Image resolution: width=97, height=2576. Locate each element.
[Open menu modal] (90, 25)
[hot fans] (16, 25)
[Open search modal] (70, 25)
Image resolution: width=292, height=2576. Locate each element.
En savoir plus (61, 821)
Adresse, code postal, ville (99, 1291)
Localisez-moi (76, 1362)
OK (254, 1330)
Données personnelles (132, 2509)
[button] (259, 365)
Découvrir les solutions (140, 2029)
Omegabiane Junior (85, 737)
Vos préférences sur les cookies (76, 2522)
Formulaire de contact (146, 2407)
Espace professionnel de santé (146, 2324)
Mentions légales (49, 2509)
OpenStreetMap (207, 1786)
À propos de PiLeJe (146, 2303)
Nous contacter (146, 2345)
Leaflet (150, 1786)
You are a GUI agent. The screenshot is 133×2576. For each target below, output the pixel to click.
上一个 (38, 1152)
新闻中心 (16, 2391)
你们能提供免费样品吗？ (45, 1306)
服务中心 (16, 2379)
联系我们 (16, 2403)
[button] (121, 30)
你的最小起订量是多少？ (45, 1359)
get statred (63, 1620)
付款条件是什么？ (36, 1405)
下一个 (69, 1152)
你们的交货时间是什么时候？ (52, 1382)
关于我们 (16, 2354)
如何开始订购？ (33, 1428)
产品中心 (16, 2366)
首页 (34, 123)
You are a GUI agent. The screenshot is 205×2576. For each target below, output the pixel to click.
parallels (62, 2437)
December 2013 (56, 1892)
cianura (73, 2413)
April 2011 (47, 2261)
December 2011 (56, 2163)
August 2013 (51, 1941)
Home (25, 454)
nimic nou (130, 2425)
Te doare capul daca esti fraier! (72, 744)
_ _ _
WHAT THE EXERCISE ASKS
Give exactly the lines from the one with "cianura (73, 2413)" to the end of the entries, nothing before them.

YOUR SOLUTION
cianura (73, 2413)
April 2011 (47, 2261)
December 2011 (56, 2163)
August 2013 (51, 1941)
Home (25, 454)
nimic nou (130, 2425)
Te doare capul daca esti fraier! (72, 744)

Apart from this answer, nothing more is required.